Back to that nasty question. “As you say, captain. We stabilize the situation for starters. Vindicate Tabini-aiji. Vindicate him, even if he’s dead. It’ll make a difference in the shade and shape of any government that follows him. Beyond that—I can’t guarantee the outcome.”
“The boy?” Sabin asked. “The heir? Or the dowager?”
“Cajeiri might succeed. He’s Ragi, like his father. With the dowager as regent. Although the hasdrawad, their house of lords, has refused her claim before—frankly they were afraid of her in those days, because she was too closely tied to the eastern provinces. That perception of her had somewhat changed in recent years… but I don’t know where her province has taken its stand in this current situation. So I don’t know which the hasdrawad would choose—a regency, with Ilisidi behind the scenes, or a strong government, with Ilisidi in power, with Cajeiri still as heir-apparent.”
“Still, all our eggs in one basket, taking them down there. I know, I know, everything’s what she decides. But if he were up here, with Lord Geigi… ”
“Geigi’s Maschi, ruling an Edi population.” And at Sabin’s unenlightened stare: “He’s not Ragi. We absolutely can’t afford the perception of the boy under any influence but his own family’s. We can’t have him viewed as a puppet for Lord Geigi, or, God forbid, for human rule.”
“God,” Sabin muttered. “All right. All right. We go with it.”
“Best we can do is work fast,” he said. “If we get down in one piece, we’ll still have to reconstitute the maintenance facilities for the shuttles and locate all the personnel, who may be in hiding—or worse. At very worst, we’ll have the pilots and the shuttle we bring down. We’ll have one good window to get down, and—forgive me for expressing opinions in operational matters—we should use an approach over the sea to the west, where I trust there’s not going to be atevi presence armed with missiles.”

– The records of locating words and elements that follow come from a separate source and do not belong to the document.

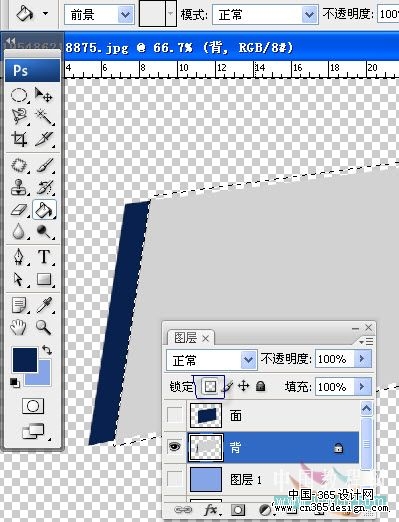Open the 前景 fill source dropdown
Image resolution: width=399 pixels, height=522 pixels.
(99, 15)
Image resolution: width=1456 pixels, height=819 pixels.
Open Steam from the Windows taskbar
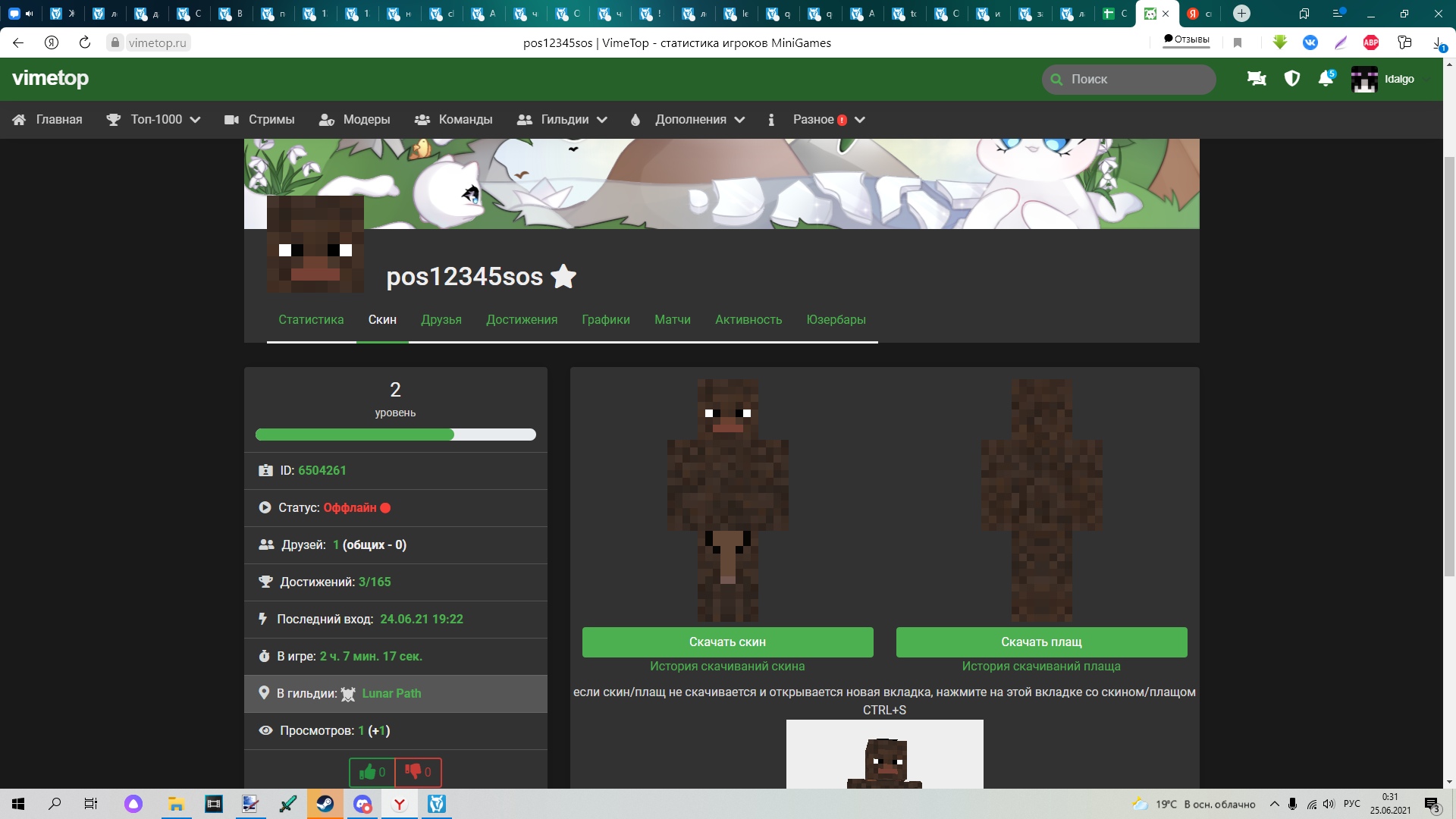325,804
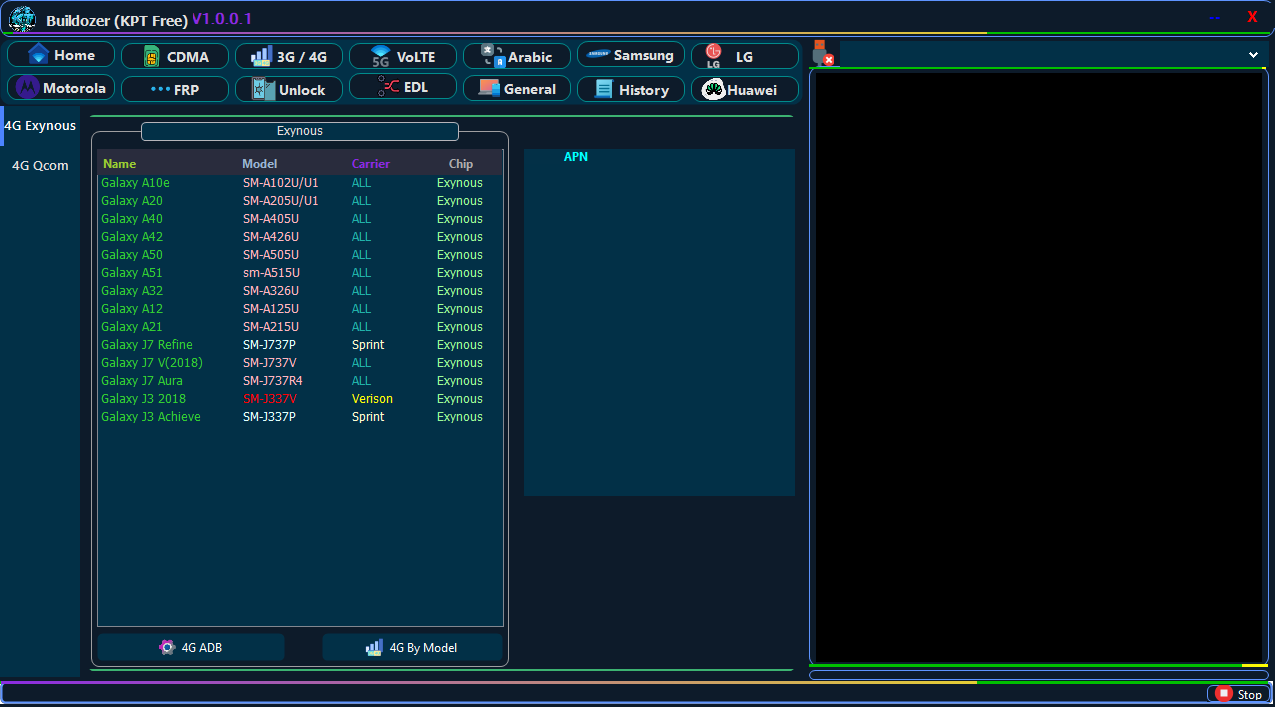Click the Home house icon

click(40, 55)
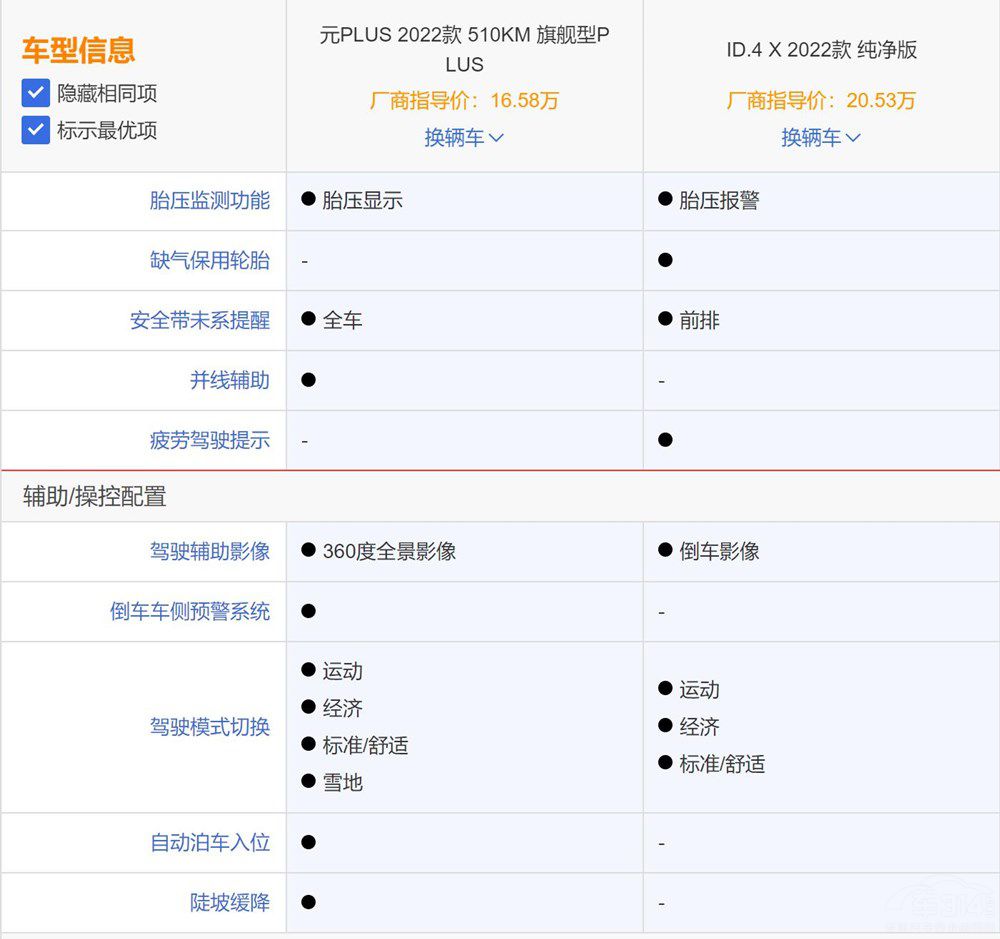The height and width of the screenshot is (939, 1000).
Task: Click the 胎压监测功能 link
Action: click(x=209, y=201)
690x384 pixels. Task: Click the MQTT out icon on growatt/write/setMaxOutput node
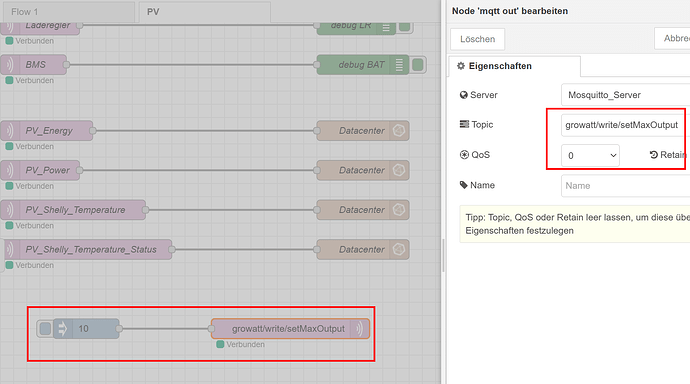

“Agreed,” Ogun said. “And that is what we planned. The course is laid in. You say we’re assured of the runway at Jackson.”
Sabin tapped a stylus on the table and frowned. “As it happens,” Sabin said, “your Lord Geigi’s called up the shuttle crew all on his own, and the dowager’s already shifting baggage and personnel aboard, while we sit here. We know you’ve contacted Mospheira. We assume you have landing clearance.”
Could he claim he was surprised, either at the blinding rapidity of events or by the fact humans knew everything Geigi did? “Then I’m asking your support,” he said. “The station’s technical support for the operation. And for whatever follows. We may need to call on you, maybe even for a limited strike from orbit. It’s nothing I want to think of, but it could become necessary.”
“You’ll have it,” Sabin said. Ogun, for his part, nodded. Of Jase, there was no doubt at all.
“Well, then I’d better go catch my shuttle,” he said, with this time a glance at Jase, who’d not said a word—who gave him a direct and worried look now as he stood up to leave, as the senior captains rose. To them all, Bren gave a little bow, the atevi courtesy. But he paused for a second look at Jase, who edged around the table to intercept him—didn’t say a thing, just looked at him, and he looked at Jase, the one of the captains who’d go down to the planet with him in a heartbeat.